Due to the relative small size (even the Great Lakes) of the basins, lake systems are subject to substantial variations in temperature, conductivity, and nutrient load. Diatoms are excellent proxies for all these parameters. In the upper Midwest, the shifting of air masses resulting from the melting of continental glaciers and middle Holocene aridity have been documented. The impact of the pioneers transforming the forests of the upper Midwest to agricultural land can be seen through changes (which reflect nutrient load) in the diatom flora of small lakes. In eastern California, the rise and fall of pluvial lakes over 800,000 years has been tracked.

Earthquake studies
Along the Oregon and Washington coasts, magnitude 9 or greater seismic events have left their marks in the diatom record. An instantaneous influx of shallow marine diatoms into a shallow freshwater pond may suggest the rapid subsidence of the area as a result of an earthquake.

Environmental quality
The sensitivity of diatoms to environmental change makes them useful indicators of such man-made problems as acid rain. The pH tolerance of particular taxa can be used to document both the damage to the ecosystem and its subsequent recovery.

One of the most interesting applications of diatoms occurred during World War II. Diatoms were used to determine the launch point for the balloons used by the Japanese to bomb the Pacific Northwest. Sediments from ballast were used to pinpoint the beach from which the balloons were launched. Diatom assemblages are also unique enough that they can be used to trace the movement of stolen property (based on the diatoms that accumulate on the surface over time), including vertebrate fossils (based on the composition of the matrix in which the fossils were found).


Western Lakes Project
Work in Owens Lake is unraveling the rate and timing of glacial-interglacial cycles in the Western U.S.

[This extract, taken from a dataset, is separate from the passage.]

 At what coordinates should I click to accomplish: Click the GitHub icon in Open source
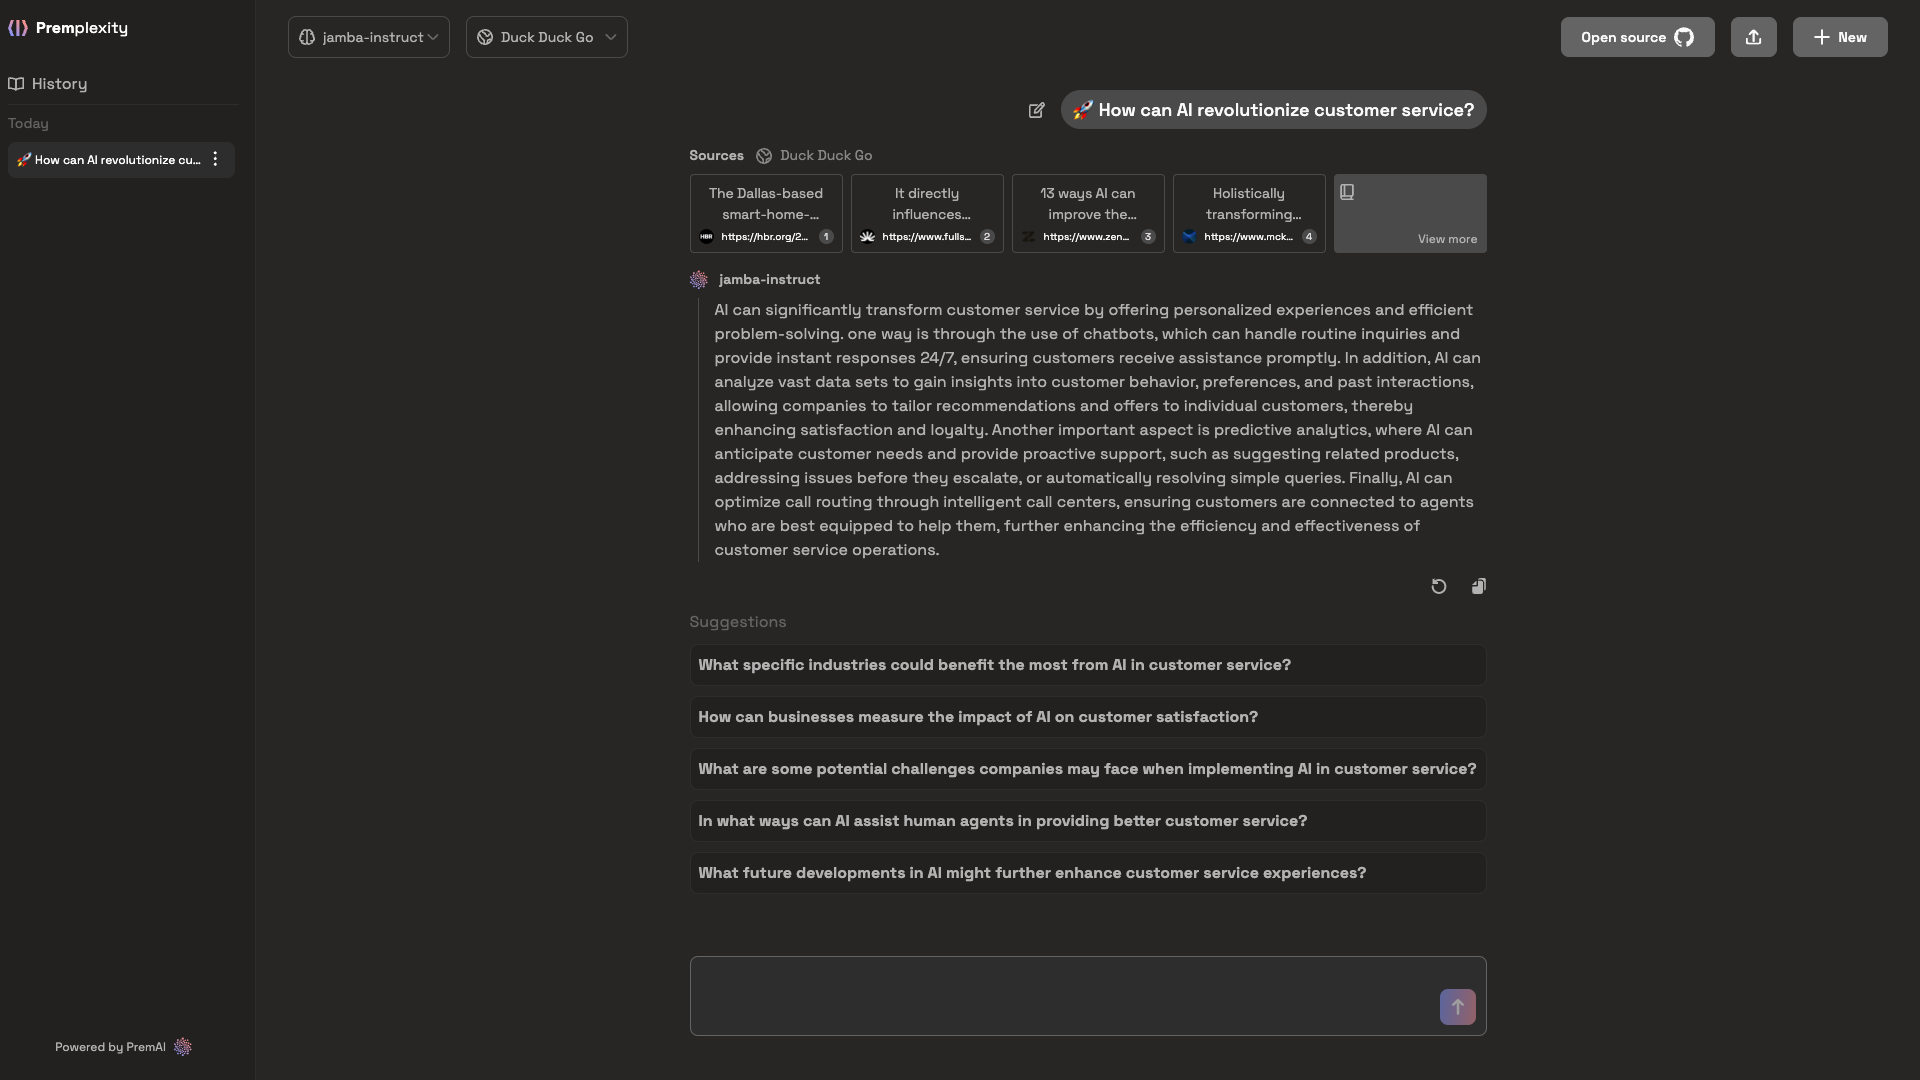[1685, 37]
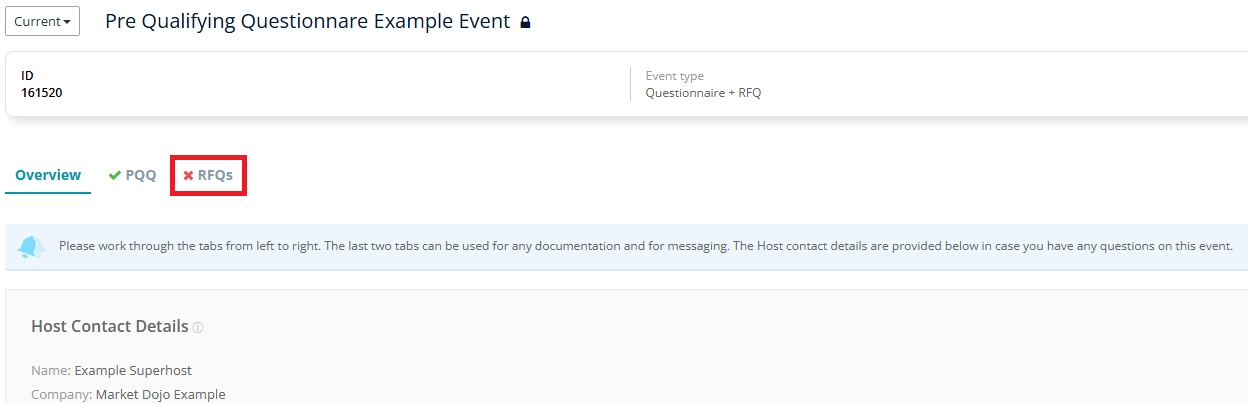Click the Event type label

coord(674,76)
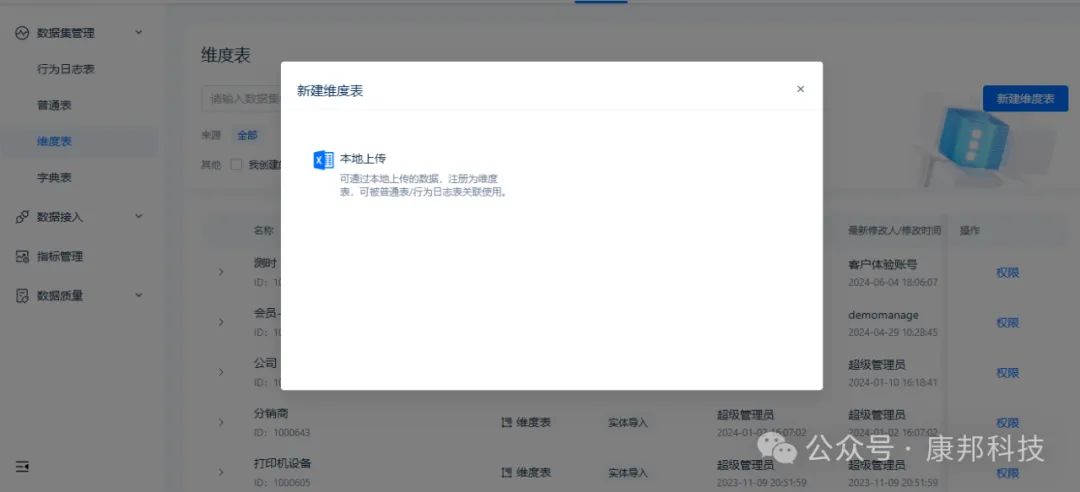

Diatoms used in conjunction with other microfossils to document increased global warming during the mid-Pliocene.

Warm Climate Intervals
High-resolution studies of diatom floras are being used to document rapid (decadal to century) fluctuations in climate along the California coast.

Cascadia Margin
Diatom studies in coastal ponds and marshes have helped to refine our knowledge of the interval between large seismic events along this subduction zone.

National Cooperative Geologic Mapping Program
Diatoms provide stratigraphic control for several mapping along the West Coast, particularly in rocks of Cretaceous, Eocene, Miocene, and Pliocene age.

USGS Energy Program
Diatoms can be used for both stratigraphic control and assessing the productivity of the environment in which sediment were deposited.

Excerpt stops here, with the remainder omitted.